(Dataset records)

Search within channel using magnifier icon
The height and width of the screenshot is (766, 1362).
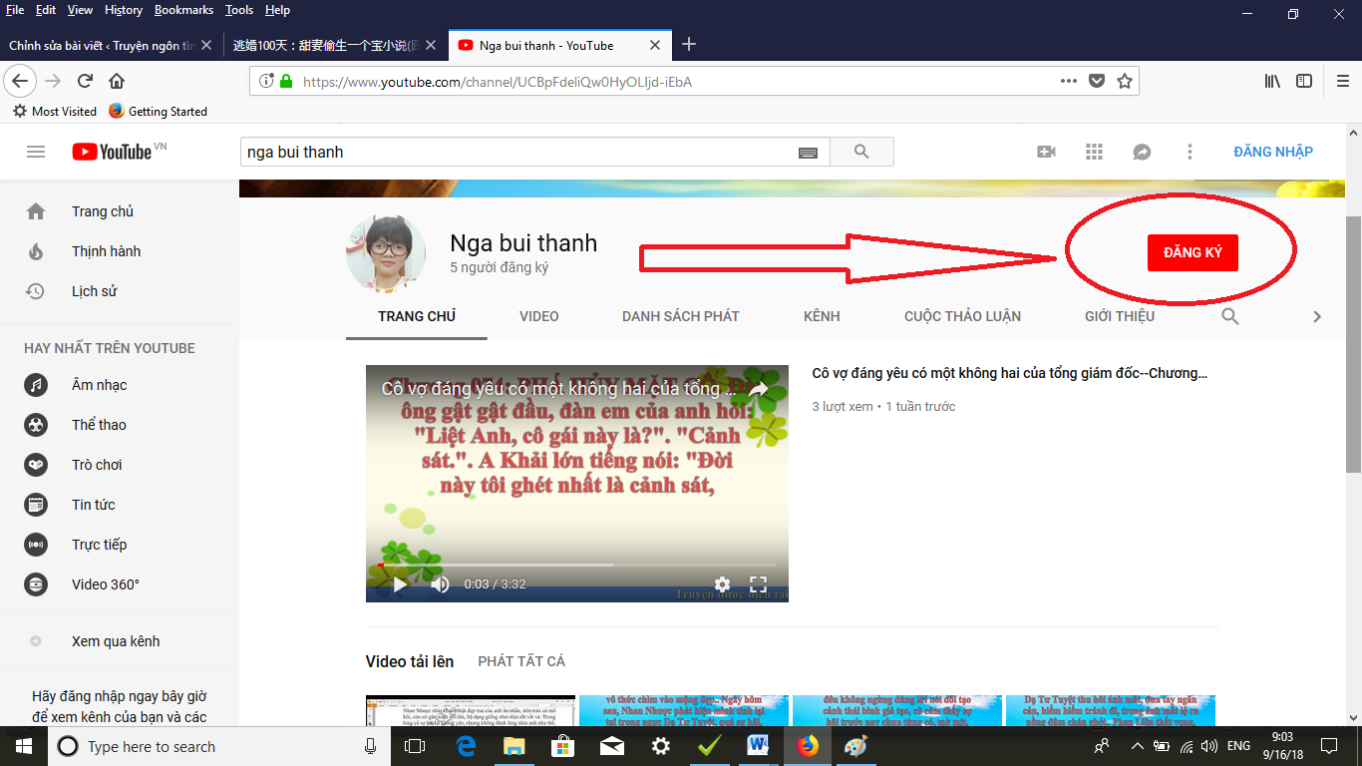(x=1230, y=316)
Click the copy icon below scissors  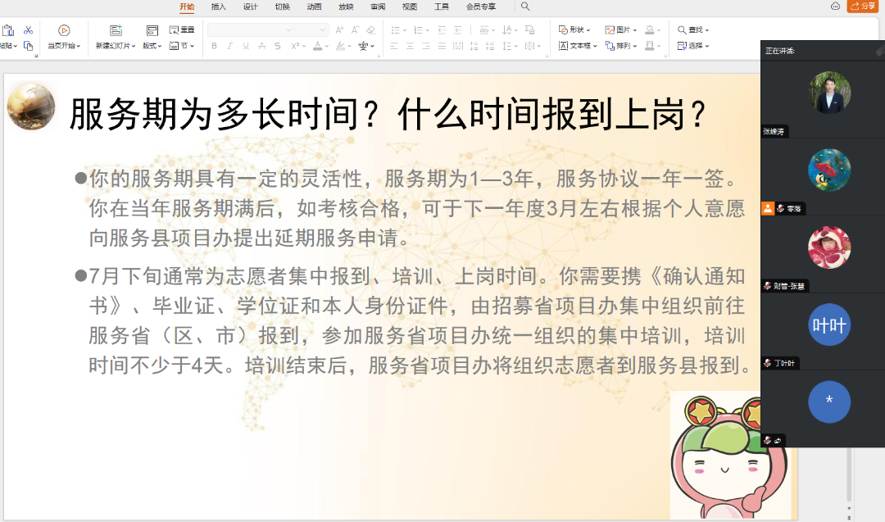tap(29, 46)
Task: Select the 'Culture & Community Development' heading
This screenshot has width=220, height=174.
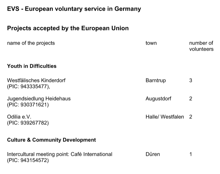Action: coord(51,140)
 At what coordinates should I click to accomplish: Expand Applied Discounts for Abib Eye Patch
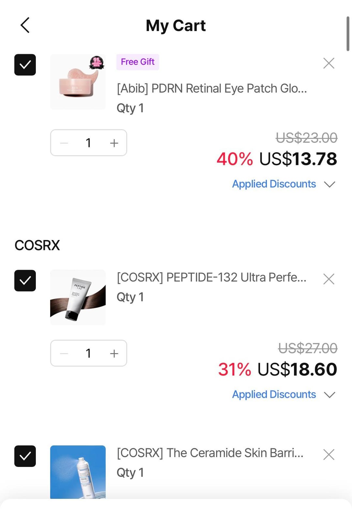point(283,184)

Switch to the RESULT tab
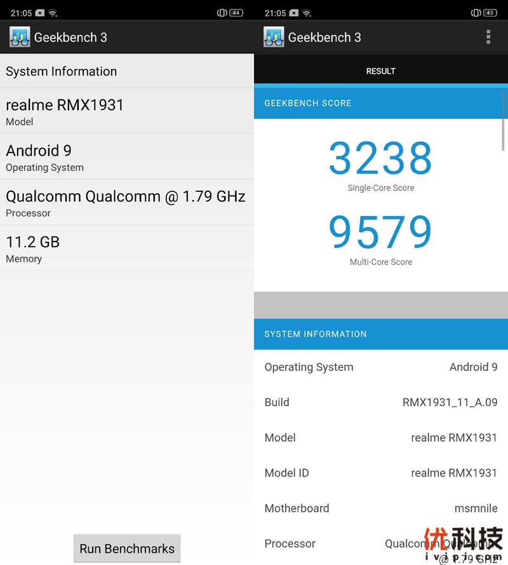pyautogui.click(x=380, y=71)
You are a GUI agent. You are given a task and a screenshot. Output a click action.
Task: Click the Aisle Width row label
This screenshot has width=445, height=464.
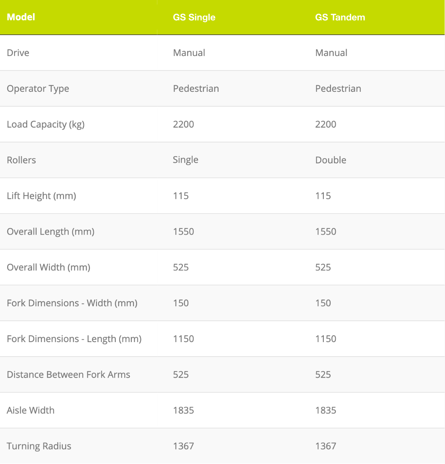(30, 410)
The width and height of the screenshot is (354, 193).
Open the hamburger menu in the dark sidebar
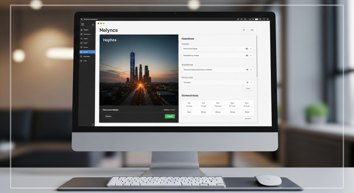click(83, 24)
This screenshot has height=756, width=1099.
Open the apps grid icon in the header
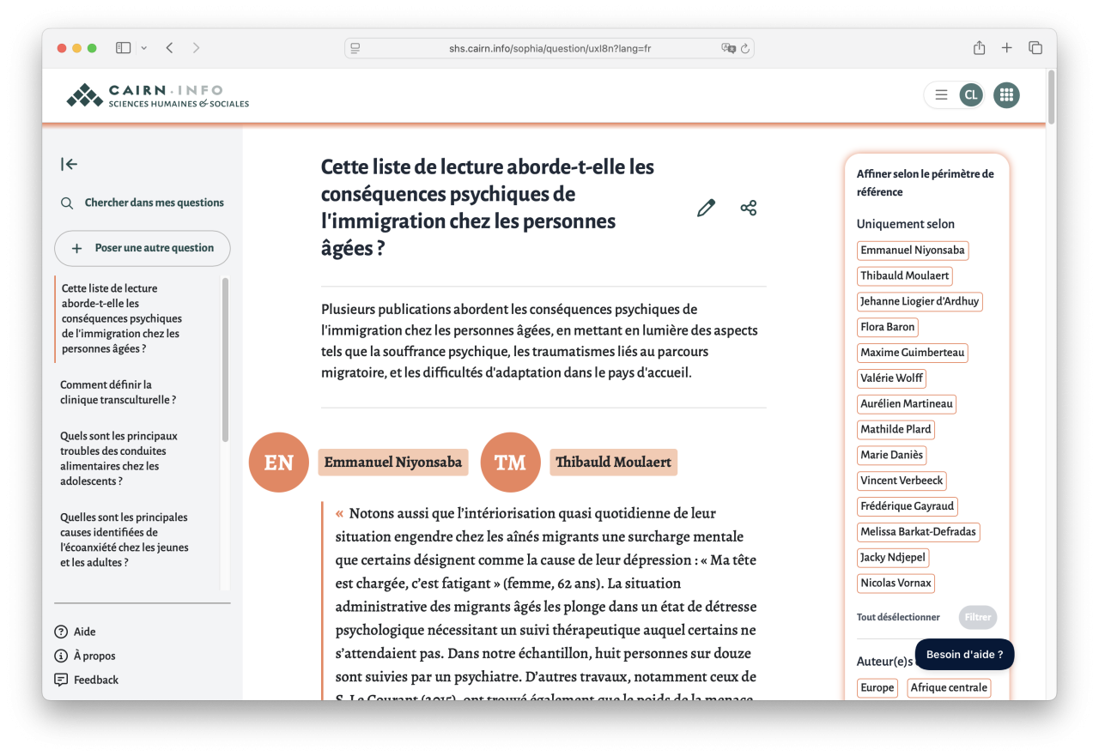click(1006, 94)
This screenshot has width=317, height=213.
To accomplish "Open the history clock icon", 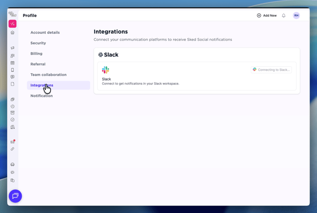I will point(13,106).
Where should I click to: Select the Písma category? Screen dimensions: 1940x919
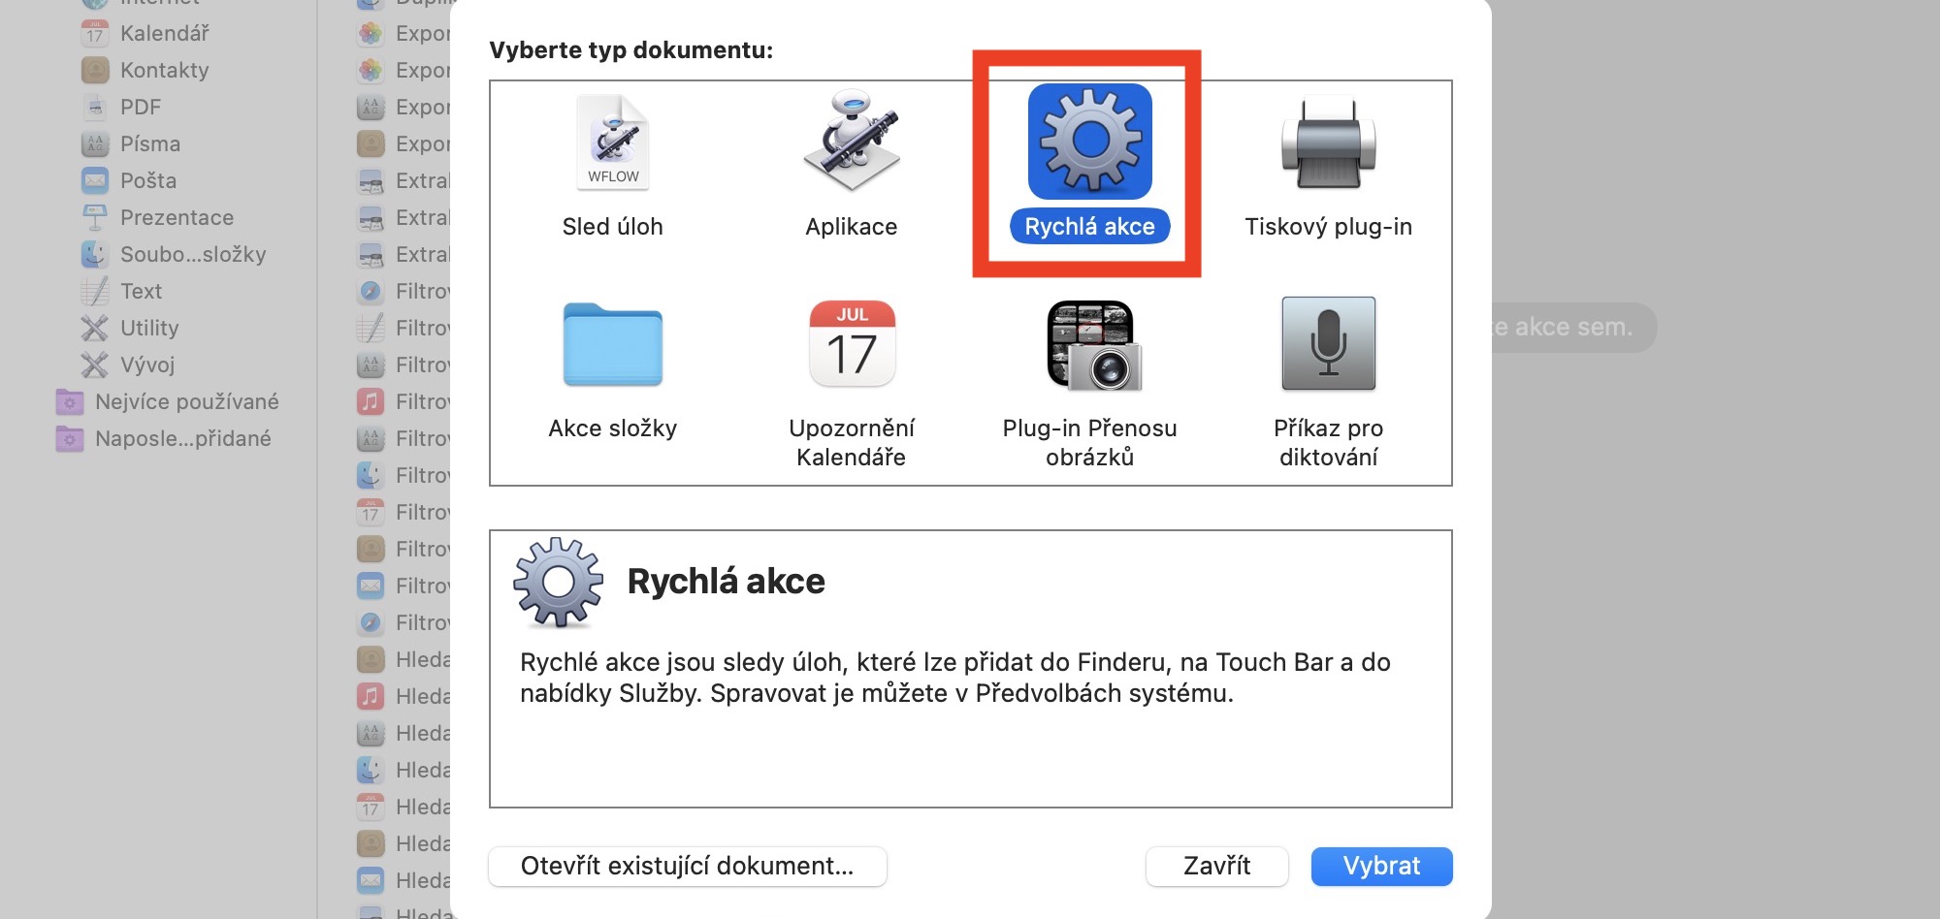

* **Required action**
What you return must match, character for character, the lines above from the one with "Task: Click the Aisle Width row label" through the one with "This screenshot has width=317, height=213.", minus any pictures.

* **Problem solution**
Task: Click the Aisle Width row label
This screenshot has width=445, height=464.
(30, 410)
The width and height of the screenshot is (354, 193).
Open the hamburger menu in the dark sidebar
click(83, 24)
This screenshot has height=756, width=1099.
Open the apps grid icon in the header
click(1006, 94)
This screenshot has width=317, height=213.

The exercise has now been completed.